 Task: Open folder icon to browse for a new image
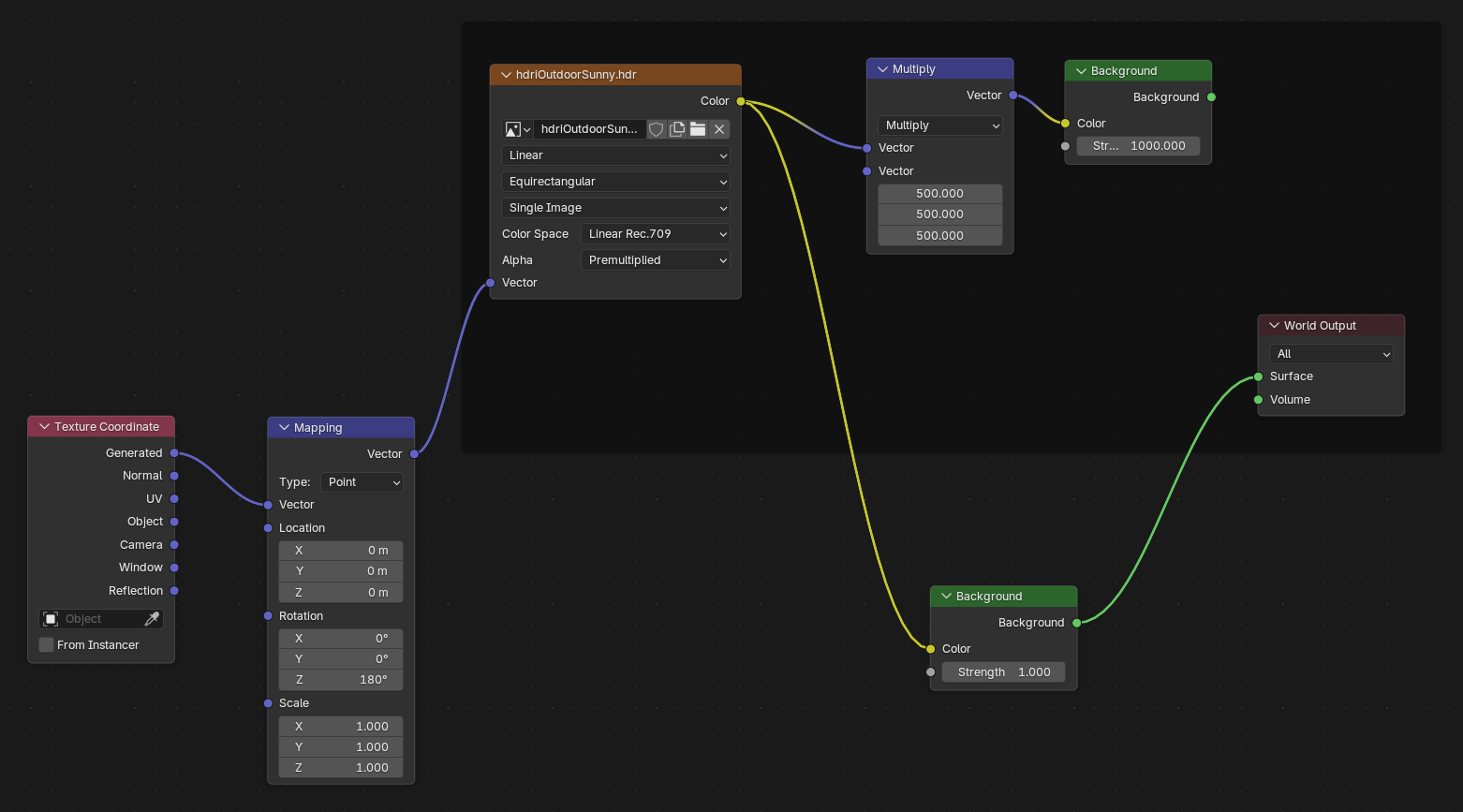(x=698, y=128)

...

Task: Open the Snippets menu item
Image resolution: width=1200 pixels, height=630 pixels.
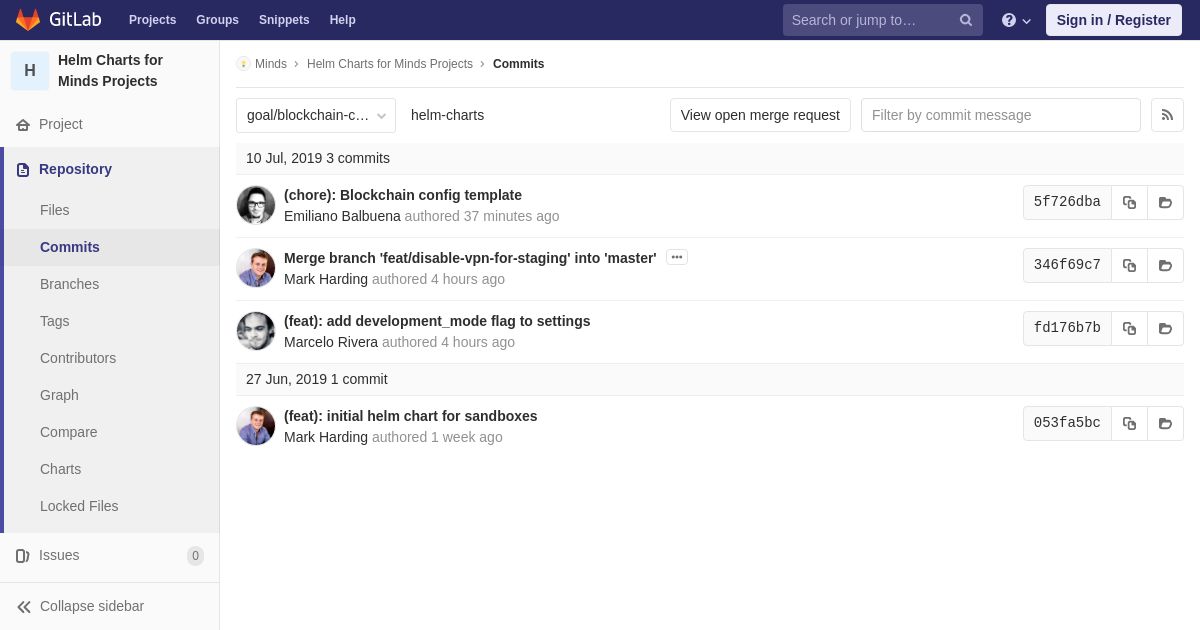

---

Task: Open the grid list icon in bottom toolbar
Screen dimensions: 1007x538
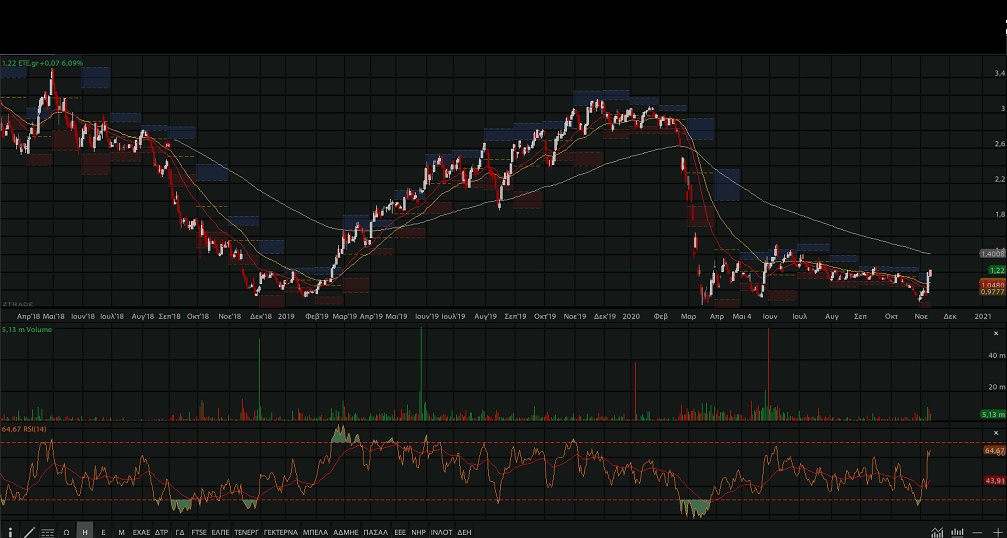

WHAT YOU WILL DO: Would you retype the lines above from the one with "Task: Open the grid" down to the one with "Screen dimensions: 1007x538", word for word, both ends included and no other lines?

EXERCISE SOLUTION:
Task: Open the grid list icon in bottom toolbar
Screen dimensions: 1007x538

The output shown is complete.